Well, here’s the heartwarming part: Schmidt agreed to lift the cap in those cases. O’Brien, Clark and Bacik are now back up to pre-bankruptcy wages. They will once again be able to put food on their families.

What a shame that Thursday’s hearing couldn’t have ended on that inspirational note. Alas, the tedious business of dismembering the 130-year-old company had yet to be dealt with, so everyone dried their eyes and got on with it.

The principal task before the court Thursday morning was to deal with motions brought by the California State Attorney General’s Office and a committee of people and businesses to whom Pacific Lumber owes money, both of which are asking to have the case transfered to California. The nut of their argument hinges on “Scotia Development,” the diaphanous company that Maxxam invented last year. The existence of this so-called firm is Maxxam’s sole justification for holding the bankruptcy on Maxxam CEO Charles Hurwitz‘s home ground in Texas, approximately 2,000 miles from Pacific Lumber’s place of business. (See last week’s “Town Dandy,” in case you missed it.)

After some wrangling, Judge Schmidt set a date - March 5 - for a mini-trial on the question of whether or not to order the case moved to Northern California. The mini-trial is expected to last a couple of days. Before that, there will be a period of discovery, in which evidence for the existence or effective non-existence of “Scotia Development,” which has no bank accounts and only a “phone booth” office in downtown Corpus Christi, is gathered.

Therein lies the rub, at least for the people who would like to see the case come home.
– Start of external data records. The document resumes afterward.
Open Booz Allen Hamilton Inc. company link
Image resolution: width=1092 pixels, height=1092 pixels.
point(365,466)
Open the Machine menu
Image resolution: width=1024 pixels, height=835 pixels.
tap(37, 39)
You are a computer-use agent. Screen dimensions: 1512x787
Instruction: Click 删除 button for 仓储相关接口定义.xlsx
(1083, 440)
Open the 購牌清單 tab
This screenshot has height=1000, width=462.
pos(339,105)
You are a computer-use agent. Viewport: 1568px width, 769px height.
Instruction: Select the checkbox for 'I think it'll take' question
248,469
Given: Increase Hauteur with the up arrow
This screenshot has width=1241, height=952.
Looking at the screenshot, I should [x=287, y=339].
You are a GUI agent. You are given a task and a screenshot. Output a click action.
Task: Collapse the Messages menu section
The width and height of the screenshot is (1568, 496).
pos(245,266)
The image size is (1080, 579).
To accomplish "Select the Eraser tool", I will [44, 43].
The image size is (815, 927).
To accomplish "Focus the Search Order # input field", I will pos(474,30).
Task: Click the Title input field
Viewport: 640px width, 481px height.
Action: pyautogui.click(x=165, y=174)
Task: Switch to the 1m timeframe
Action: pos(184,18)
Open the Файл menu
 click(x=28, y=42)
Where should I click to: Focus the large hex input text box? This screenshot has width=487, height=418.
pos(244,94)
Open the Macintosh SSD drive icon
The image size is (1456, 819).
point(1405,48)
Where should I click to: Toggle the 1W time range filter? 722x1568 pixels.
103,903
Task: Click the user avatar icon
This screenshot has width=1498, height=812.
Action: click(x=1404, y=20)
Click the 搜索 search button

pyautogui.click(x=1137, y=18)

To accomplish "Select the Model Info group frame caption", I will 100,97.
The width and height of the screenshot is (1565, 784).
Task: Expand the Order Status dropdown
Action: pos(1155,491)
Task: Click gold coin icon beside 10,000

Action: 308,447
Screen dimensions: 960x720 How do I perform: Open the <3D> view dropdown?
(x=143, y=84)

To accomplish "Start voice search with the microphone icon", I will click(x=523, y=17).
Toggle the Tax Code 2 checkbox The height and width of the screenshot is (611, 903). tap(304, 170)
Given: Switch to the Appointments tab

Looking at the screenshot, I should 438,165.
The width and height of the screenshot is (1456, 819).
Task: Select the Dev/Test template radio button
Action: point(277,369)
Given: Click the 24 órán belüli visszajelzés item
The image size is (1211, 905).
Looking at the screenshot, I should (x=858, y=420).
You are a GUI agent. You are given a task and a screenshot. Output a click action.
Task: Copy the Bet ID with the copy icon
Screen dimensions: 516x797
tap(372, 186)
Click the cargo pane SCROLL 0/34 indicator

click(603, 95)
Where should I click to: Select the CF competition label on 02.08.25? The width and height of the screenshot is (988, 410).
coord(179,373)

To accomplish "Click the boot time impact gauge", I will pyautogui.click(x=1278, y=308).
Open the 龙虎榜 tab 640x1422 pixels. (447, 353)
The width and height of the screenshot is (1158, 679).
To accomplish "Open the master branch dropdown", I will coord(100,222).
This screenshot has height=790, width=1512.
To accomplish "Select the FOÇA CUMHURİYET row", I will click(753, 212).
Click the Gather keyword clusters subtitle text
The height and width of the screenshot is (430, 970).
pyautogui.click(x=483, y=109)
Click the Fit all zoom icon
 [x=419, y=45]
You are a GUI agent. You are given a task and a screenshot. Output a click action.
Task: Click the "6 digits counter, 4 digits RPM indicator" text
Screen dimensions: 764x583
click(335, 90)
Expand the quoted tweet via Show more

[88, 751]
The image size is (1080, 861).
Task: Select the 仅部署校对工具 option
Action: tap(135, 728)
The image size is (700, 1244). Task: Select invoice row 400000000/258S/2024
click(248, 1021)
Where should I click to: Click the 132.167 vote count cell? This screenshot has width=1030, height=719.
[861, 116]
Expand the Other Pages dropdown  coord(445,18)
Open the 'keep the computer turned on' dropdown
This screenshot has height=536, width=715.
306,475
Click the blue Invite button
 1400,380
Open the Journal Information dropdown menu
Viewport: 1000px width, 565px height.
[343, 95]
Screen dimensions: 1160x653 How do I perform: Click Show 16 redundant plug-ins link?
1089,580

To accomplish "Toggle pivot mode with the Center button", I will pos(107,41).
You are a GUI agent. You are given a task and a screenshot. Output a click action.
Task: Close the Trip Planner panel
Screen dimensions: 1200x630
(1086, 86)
Theoretically, if two sister companies in different locales go bankrupt at the same time, both companies can file for bankruptcy together in either district. But the key allegation in this case is that Harlin C. Womble and his colleagues “manufactured venue” by inventing the false-front “Scotia Development” firm. “Manufacture of venue,” apparently, is frowned upon. The pro-California faction has shown that “Scotia Development” was invented after Maxxam contacted the Jordan, Hyden, Womble firm; that the office housing “Scotia Development” was rented from another Jordan, Hyden, Womble client; and that the only two pieces of business the company ever did (amounting to $10,500) were also done with Jordan, Hyden, Womble clients.